▶ _What needs to be done_
Using the lines below, work out the count of those that hold "agent". Give the number only.

┏━━

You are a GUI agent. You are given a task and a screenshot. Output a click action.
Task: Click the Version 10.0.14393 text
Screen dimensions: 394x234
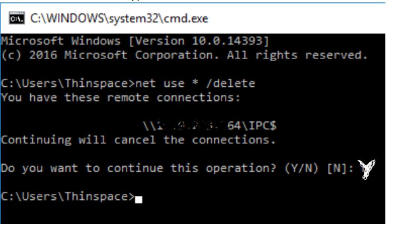pyautogui.click(x=199, y=41)
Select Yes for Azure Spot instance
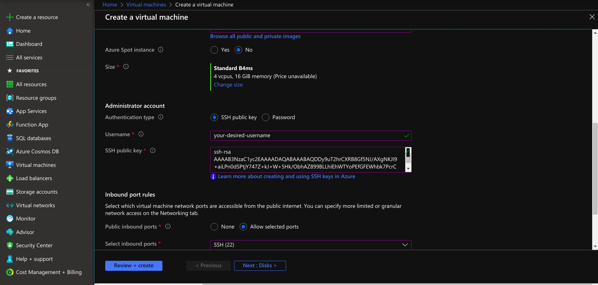 214,50
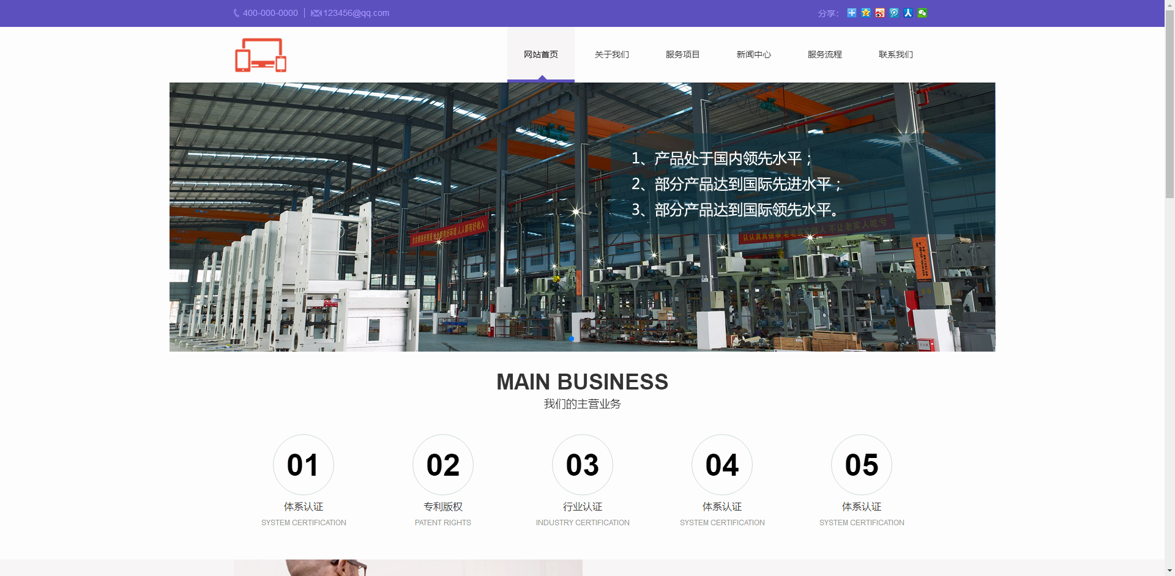Share to QZone via the star icon

point(865,13)
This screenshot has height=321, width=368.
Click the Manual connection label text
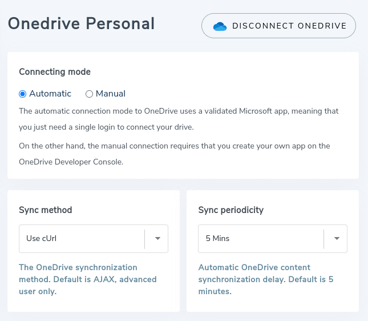click(x=111, y=94)
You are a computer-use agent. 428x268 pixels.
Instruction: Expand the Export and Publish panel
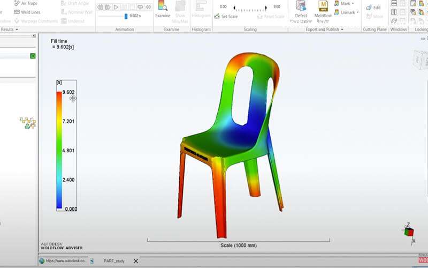(343, 29)
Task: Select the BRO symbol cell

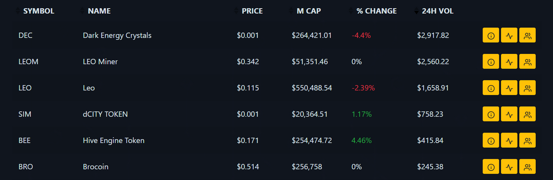Action: click(25, 167)
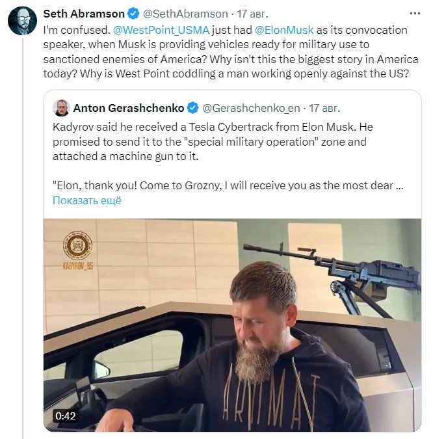
Task: Click the Anton Gerashchenko display name
Action: click(x=129, y=107)
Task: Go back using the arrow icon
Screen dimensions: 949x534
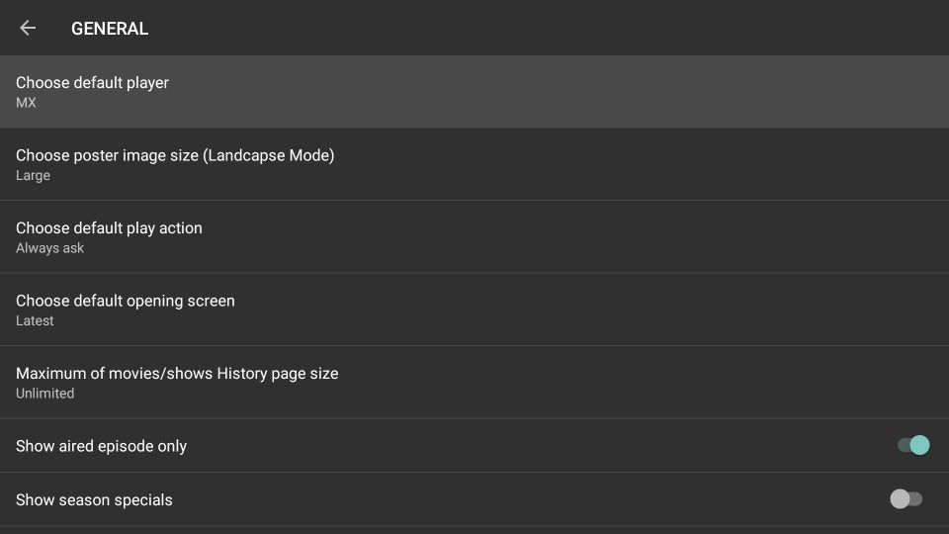Action: (28, 28)
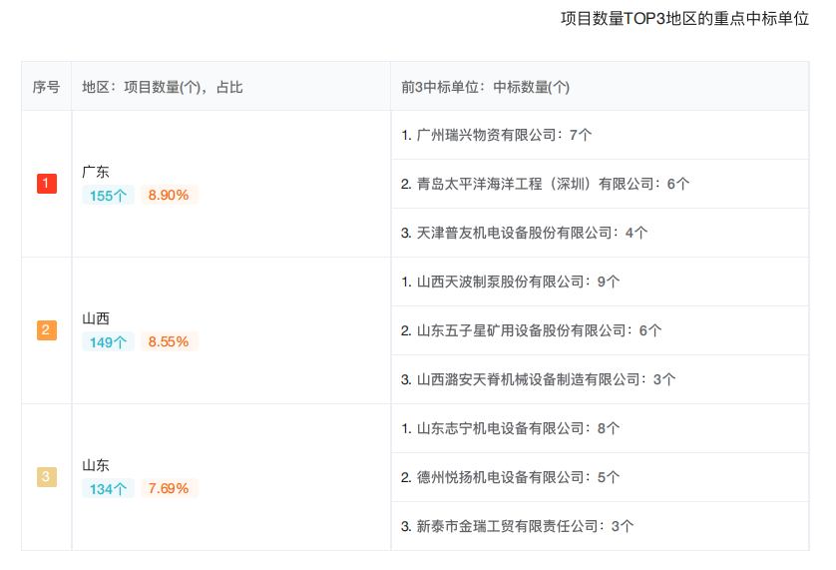Image resolution: width=836 pixels, height=570 pixels.
Task: Click the red rank 1 badge
Action: coord(46,184)
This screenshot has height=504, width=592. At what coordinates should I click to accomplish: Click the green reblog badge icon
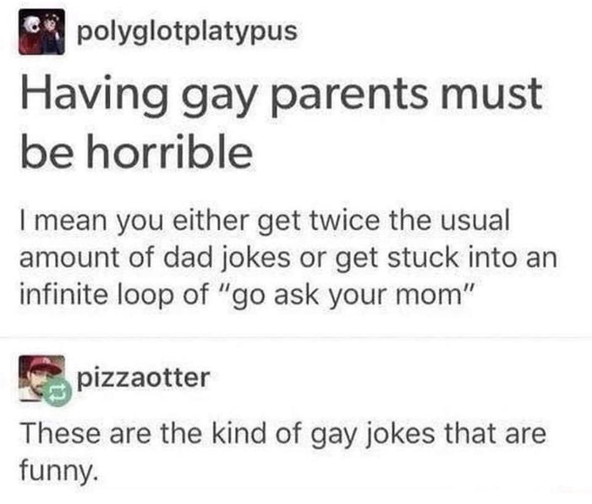click(57, 392)
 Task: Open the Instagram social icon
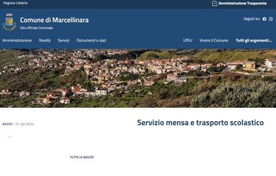pos(271,19)
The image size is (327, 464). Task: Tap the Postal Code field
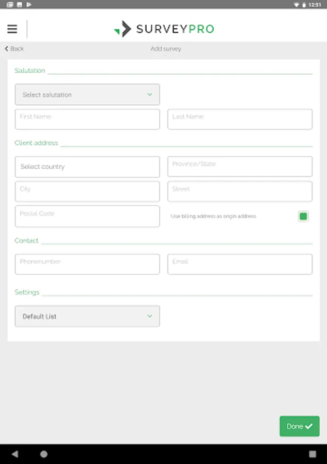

┗━━

▶ _Answer for this exercise_
2